That afternoon relatives and neighbors of the Galaev family gathered at the police department to demand their release. Late in the evening the family was finally allowed to return home.

Tagir Galaev told Human Rights Watch,149

They took me away at 6:30 in the morning and released me after 10 p.m. On the way to the police station the servicemen beat my legs and head. They were yelling that I was an insurgent and a Wahhabi. The investigator also accused me of attacking a military unit along with my brothers. I explained that on that night they were all at our relatives’ house at a large prayer gathering, and many people could confirm it. If not for the pressure from our relatives, who organized a picket by the police building, they would not have let me go.
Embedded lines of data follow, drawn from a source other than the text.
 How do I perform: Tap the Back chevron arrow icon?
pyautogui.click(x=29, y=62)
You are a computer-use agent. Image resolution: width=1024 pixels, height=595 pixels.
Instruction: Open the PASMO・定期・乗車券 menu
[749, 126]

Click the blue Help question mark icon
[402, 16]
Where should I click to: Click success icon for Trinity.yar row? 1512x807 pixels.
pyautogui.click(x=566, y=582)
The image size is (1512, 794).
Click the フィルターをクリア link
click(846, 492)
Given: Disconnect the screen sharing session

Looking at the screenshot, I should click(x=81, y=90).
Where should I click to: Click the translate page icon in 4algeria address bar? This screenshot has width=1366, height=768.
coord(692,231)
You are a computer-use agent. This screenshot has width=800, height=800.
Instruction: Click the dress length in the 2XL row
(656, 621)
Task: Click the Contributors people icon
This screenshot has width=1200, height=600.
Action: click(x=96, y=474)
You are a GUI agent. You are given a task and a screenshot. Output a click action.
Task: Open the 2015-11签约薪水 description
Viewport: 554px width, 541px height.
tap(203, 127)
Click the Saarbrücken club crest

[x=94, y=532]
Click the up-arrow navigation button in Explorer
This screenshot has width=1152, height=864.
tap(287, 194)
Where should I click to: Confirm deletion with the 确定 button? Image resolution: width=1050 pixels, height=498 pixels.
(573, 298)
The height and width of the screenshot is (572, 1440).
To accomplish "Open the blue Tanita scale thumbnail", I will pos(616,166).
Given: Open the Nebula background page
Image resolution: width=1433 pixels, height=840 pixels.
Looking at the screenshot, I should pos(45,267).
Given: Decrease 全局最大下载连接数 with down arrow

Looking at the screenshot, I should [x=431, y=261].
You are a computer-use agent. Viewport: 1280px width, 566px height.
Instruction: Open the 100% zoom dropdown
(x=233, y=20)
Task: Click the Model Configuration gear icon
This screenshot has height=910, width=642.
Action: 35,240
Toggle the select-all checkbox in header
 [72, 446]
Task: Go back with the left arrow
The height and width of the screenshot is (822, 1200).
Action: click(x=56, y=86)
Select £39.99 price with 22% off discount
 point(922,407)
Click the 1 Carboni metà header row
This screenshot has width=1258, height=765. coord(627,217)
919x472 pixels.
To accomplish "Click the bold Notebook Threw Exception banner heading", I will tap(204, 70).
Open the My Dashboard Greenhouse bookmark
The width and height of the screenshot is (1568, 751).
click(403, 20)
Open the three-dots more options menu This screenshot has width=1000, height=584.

A posthumous criminal case was initiated against Ruslan and Said-Magomed for alleged participation in an illegal armed group, unlawful possession of weapons, and armed resistance to law enforcement officials.150 In November 2007 Fasiman Galaeva filed a complaint with the prosecutor’s office regarding unlawful actions by the law enforcement personnel. The response by the prosecutor’s office stated that a preliminary inquiry into her complaint had been conducted, and “the actions of the servicemen of the Temporary Operative Group of the Ministry of Internal Affairs in the Malgobek district of Ingushetia and the personnel of the Malgobek district police department, who conducted a search in the house belonging to Galaeva F.Kh., were legitimate and involved no violations.” Fasiman Galaeva’s request to initiate a criminal case was refused.151

Commenting on the decision not to launch a criminal investigation into Fasiman Galaeva’s complaint, Yuri Turygin told Human Rights Watch that the law enforcement officials had a judicial sanction to search the Galaev household. They noted that when they entered the house, they saw the Galaev brothers watching a video of the October 2002 Nord-Ost theater hostage-taking in Moscow, and this allegedly evidenced their support of terrorism.152 He also claimed that Ruslan Galaev and Said-Magomed Galaev opened fire on the servicemen, who then had no other choice but to fire in response.153 Although Human Rights Watch has no evidence to confirm whether the Galaev brothers put up armed resistance, based on the Galaevs’ description of the special operation—servicemen breaking into the house, shooting without warning—the law enforcement personnel would have been responsible for excessive use of force, and in particular unjustified use of lethal force. Further, there is no evidence that any ballistic examination was carried out to confirm that the Galaev brothers in fact fired weapons at the servicemen.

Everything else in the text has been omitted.